Fajarasia.id – Timnas Malaysia tampil impresif dengan membungkam Laos 4-0 dalam laga Grup B Piala AFF 2026 di Stadion Kuala Lumpur, Selasa. Kemenangan meyakinkan ini mengantarkan Harimau Malaya ke puncak klasemen sementara dengan raihan enam poin dari dua pertandingan.
Sejak peluit awal dibunyikan, Malaysia langsung mengambil inisiatif serangan. Tim asuhan Tan Cheng Hoe mendominasi penguasaan bola dan terus menekan pertahanan Laos melalui kombinasi umpan-umpan pendek serta serangan dari kedua sisi lapangan.

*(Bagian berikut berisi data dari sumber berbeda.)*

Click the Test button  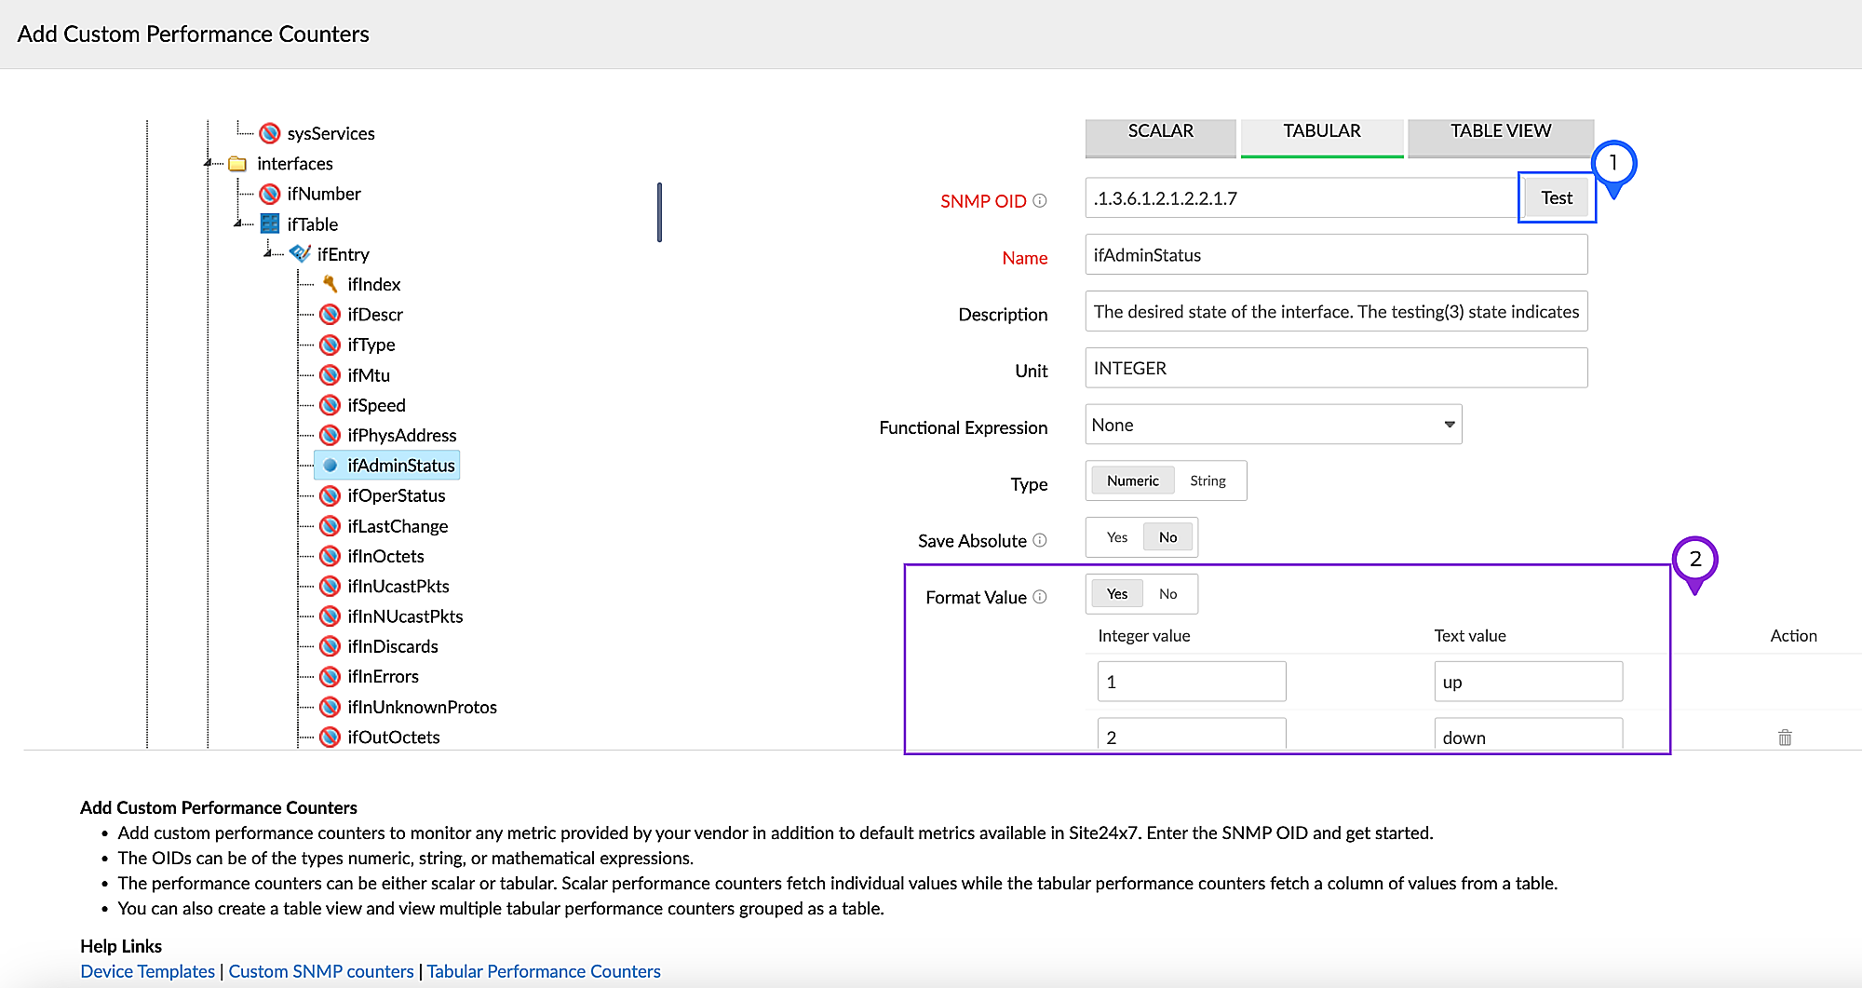[1556, 198]
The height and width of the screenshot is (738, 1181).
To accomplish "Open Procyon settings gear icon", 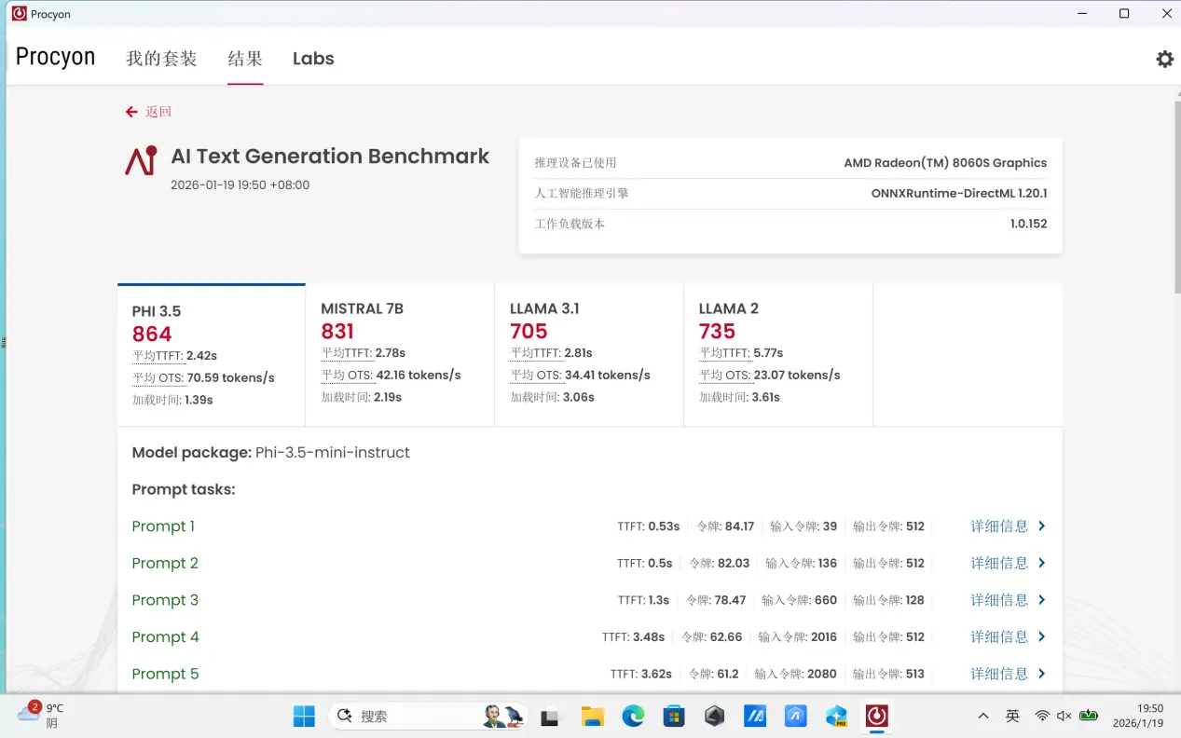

Di sisi lain, Laos memilih bermain lebih defensif dengan menumpuk pemain di lini belakang sambil mengandalkan serangan balik. Namun, rapatnya pertahanan Laos akhirnya runtuh menjelang turun minum.
Gol pembuka Malaysia lahir pada masa tambahan waktu babak pertama melalui Paulo Josue. Penyelesaian akhirnya yang akurat membawa tuan rumah unggul 1-0 sekaligus menutup babak pertama dengan kepercayaan diri tinggi.
Memasuki babak kedua, Malaysia semakin agresif. Baru 12 menit setelah jeda, Endrick berhasil menggandakan keunggulan menjadi 2-0 usai memanfaatkan tekanan tinggi yang membuat lini belakang Laos kehilangan bola.
Keunggulan Harimau Malaya bertambah setelah bek Laos, Viengxay Sydavong, mencetak gol bunuh diri saat berupaya menghalau bola di depan gawang sendiri. Skor berubah menjadi 3-0 dan membuat Laos semakin sulit bangkit.
Malaysia belum mengendurkan serangan meski telah unggul tiga gol. Pada menit ke-84, Wan Kuzain melengkapi pesta gol tim tuan rumah melalui penyelesaian matang yang memastikan kemenangan telak 4-0.
Sepanjang pertandingan, Malaysia tampil dominan baik dalam penguasaan bola maupun penciptaan peluang. Laos kesulitan mengembangkan permainan karena terus mendapat tekanan dari lini tengah dan lini depan Harimau Malaya.
Hasil ini mengantarkan Malaysia ke puncak klasemen sementara Grup B dengan koleksi enam poin dari dua laga, menggeser Thailand yang sebelumnya memimpin grup. Posisi tersebut menjadi modal penting bagi Malaysia untuk menjaga peluang lolos ke babak berikutnya.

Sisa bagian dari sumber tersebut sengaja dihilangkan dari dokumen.